[Stored items from a collection]
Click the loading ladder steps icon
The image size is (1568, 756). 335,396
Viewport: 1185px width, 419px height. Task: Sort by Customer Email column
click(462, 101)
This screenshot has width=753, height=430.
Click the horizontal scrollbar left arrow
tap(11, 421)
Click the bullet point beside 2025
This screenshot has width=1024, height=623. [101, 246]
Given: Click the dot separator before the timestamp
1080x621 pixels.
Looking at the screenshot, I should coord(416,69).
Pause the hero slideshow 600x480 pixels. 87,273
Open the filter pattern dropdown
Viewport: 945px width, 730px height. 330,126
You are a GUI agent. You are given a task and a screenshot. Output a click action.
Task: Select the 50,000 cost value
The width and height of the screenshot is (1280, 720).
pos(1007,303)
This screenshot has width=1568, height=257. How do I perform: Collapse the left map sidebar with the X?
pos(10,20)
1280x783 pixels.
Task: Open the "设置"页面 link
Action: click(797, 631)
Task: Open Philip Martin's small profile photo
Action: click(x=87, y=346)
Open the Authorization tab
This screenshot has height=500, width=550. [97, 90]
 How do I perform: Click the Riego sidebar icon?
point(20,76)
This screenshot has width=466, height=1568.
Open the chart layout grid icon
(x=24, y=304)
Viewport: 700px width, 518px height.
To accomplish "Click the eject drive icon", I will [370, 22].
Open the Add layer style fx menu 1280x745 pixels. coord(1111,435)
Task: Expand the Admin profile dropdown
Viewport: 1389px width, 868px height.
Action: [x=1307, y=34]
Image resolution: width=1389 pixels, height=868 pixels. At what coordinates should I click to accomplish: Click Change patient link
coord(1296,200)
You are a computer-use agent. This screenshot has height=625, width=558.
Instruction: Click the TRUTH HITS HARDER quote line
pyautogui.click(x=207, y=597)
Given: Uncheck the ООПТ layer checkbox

— Task brief —
Your output should match the records above word for word.

— Exercise answer —
Click the loading ladder steps icon
The image size is (1568, 756). 335,396
Viewport: 1185px width, 419px height. Task: Sort by Customer Email column
click(462, 101)
This screenshot has width=753, height=430.
Click the horizontal scrollbar left arrow
tap(11, 421)
Click the bullet point beside 2025
This screenshot has width=1024, height=623. [101, 246]
Given: Click the dot separator before the timestamp
1080x621 pixels.
Looking at the screenshot, I should coord(416,69).
Pause the hero slideshow 600x480 pixels. 87,273
Open the filter pattern dropdown
Viewport: 945px width, 730px height. 330,126
You are a GUI agent. You are given a task and a screenshot. Output a click action.
Task: Select the 50,000 cost value
The width and height of the screenshot is (1280, 720).
pos(1007,303)
This screenshot has width=1568, height=257. How do I perform: Collapse the left map sidebar with the X?
pos(10,20)
1280x783 pixels.
Task: Open the "设置"页面 link
Action: click(797, 631)
Task: Open Philip Martin's small profile photo
Action: click(x=87, y=346)
Open the Authorization tab
This screenshot has height=500, width=550. [97, 90]
 How do I perform: Click the Riego sidebar icon?
point(20,76)
This screenshot has width=466, height=1568.
Open the chart layout grid icon
(x=24, y=304)
Viewport: 700px width, 518px height.
To accomplish "Click the eject drive icon", I will [370, 22].
Open the Add layer style fx menu 1280x745 pixels. coord(1111,435)
Task: Expand the Admin profile dropdown
Viewport: 1389px width, 868px height.
Action: [x=1307, y=34]
Image resolution: width=1389 pixels, height=868 pixels. At what coordinates should I click to accomplish: Click Change patient link
coord(1296,200)
You are a computer-use agent. This screenshot has height=625, width=558.
Instruction: Click the TRUTH HITS HARDER quote line
pyautogui.click(x=207, y=597)
Given: Uncheck the ООПТ layer checkbox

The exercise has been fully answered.